Diane links Paul’s cancer to PFOA—one of the most common types of PFAS chemicals and a known carcinogen—because of its ubiquitous presence in protective “turnout” gear. One night, she pulled out Paul’s 10-year old suit, and found small pieces of fabric missing from the crotch area. “The skin is so much more absorbent when a firefighter is sweating,” she recalled. “It took a nanosecond for me to click in and think, did Paul's gear degrade in the groin and that went right into his reproductive organs?” Diane sent samples to a physics professor at the University of Notre Dame; he found so much PFAS that he described the samples as “off the scale in parts per million of fluorine.”

Doctors were never able to confirm precisely what caused Paul’s cancer. But multiple peer-reviewed studies have linked PFAS and other chemical exposure to increased cancer risk among firefighters. And research has also confirmed that firefighting gear releases more PFAS the longer it’s worn.

If PFAS chemicals are deregulated as Project 2025 envisions, firefighters won’t be the only ones at risk. Because of the pervasive nature of these toxic chemicals in household goods, food, and drinking water around the country, advocates and academics tell me that this is among the most harmful environmental proposals of Project 2025.

“It just is really shocking,” said Scott Faber, vice president of government affairs at the nonprofit Environmental Working Group, which tracks PFAS contamination across the country. “It’s hard to imagine a more irresponsible act.”

“Doing the bidding of polluters”

PFAS—the abbreviation for per- and polyfluoroalkyl substances—are a large, complex group of synthetic chemicals found in everything from nonstick pans to stain-resistant carpets, cosmetics, microwavable popcorn, and firefighting foam. They’re commonly known as “forever” chemicals because the vast majority don’t break down: Once they’re released, they remain in the environment and human body forever.

The vast majority of PFAS forever chemicals—which include more than 12,000 chemical compounds—remain unregulated, untracked, and poorly understood. But one thing health experts do know is that exposure to even very small amounts of common PFAS chemicals are incredibly harmful, leading to cancer, reproductive issues, birth defects, immune system disorders, thyroid and other diseases.

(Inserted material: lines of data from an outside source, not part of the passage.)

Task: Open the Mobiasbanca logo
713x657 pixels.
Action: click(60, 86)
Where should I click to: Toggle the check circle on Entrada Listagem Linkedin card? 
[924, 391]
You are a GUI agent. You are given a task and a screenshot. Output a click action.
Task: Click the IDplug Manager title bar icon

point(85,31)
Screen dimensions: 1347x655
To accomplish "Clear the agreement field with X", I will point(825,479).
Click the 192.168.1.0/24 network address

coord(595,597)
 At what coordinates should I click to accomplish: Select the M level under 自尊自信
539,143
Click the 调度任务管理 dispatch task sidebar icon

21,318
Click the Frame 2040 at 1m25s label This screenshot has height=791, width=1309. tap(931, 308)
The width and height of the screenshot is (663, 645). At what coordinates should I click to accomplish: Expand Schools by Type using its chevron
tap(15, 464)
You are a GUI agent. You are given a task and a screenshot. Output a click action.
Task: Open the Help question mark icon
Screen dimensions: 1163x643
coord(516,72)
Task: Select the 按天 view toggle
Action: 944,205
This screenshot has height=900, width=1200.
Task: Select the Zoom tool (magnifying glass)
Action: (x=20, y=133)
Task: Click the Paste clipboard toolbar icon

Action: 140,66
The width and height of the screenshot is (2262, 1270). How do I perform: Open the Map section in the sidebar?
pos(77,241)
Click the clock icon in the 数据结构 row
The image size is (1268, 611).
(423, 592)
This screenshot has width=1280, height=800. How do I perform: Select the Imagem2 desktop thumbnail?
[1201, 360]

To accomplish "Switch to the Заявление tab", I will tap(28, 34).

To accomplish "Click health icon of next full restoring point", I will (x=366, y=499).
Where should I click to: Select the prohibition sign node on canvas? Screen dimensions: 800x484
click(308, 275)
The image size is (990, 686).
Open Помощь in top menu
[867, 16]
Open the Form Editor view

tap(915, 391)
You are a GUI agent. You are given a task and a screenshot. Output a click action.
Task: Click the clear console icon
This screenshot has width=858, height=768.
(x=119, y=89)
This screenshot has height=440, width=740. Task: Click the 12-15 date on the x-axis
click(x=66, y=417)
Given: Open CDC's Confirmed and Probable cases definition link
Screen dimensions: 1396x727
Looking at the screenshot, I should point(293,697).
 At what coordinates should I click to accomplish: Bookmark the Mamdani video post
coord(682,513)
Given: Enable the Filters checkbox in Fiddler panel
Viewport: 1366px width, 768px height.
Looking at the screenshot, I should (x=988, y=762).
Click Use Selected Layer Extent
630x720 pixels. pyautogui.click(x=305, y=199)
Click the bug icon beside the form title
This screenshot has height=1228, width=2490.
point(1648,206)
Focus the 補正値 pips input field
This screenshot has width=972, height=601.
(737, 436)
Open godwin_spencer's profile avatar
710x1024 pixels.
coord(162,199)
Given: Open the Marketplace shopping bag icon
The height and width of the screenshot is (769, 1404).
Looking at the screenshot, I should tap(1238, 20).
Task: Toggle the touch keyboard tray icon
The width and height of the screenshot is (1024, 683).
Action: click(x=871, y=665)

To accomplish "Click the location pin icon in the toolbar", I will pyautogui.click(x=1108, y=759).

That’s why this year, the Biden administration began regulating PFAS in the nation’s drinking water supply—the first time in more than 30 years that the Environmental Protection Agency has made a new rule for drinking water. The testing has so far revealed that more than 1,000 drinking water systems have PFAS levels above the safe limits set by the EPA, affecting more than 100 million Americans. Among them are thousands of civilian and military firefighters and their families, who are the most likely to be exposed to high levels via firefighting foam and their protective suits, called turnout gear.

A screenshot of the Environmental Working Group’s map of PFAS contamination across the country. The blue dots are places where PFAS in the drinking water are above the EPA’s safe limit, the purple dots are polluted military sites, and orange dots represent other sites. Source: EWG

The chemical industry, however, finds these regulations costly and burdensome—which is one reason why Project 2025 proposes to revisit them. Along with revisiting the designation of PFAS as hazardous, the document proposes to “revise groundwater cleanup regulations and policies to reflect the challenges of omnipresent contaminants like PFAS.” This would save “billions in economic costs,” the document says. 

Mandy Gunesakara, Trump’s former EPA chief of staff, also argues that the current safe limit of PFAS set by the EPA is not based in sound science. Currently, the EPA’s recommended safe levels for six PFAS compounds range from 4 parts per trillion to 10 parts per trillion—though some scientific studies recommend a lower limit of only 1 part per trillion.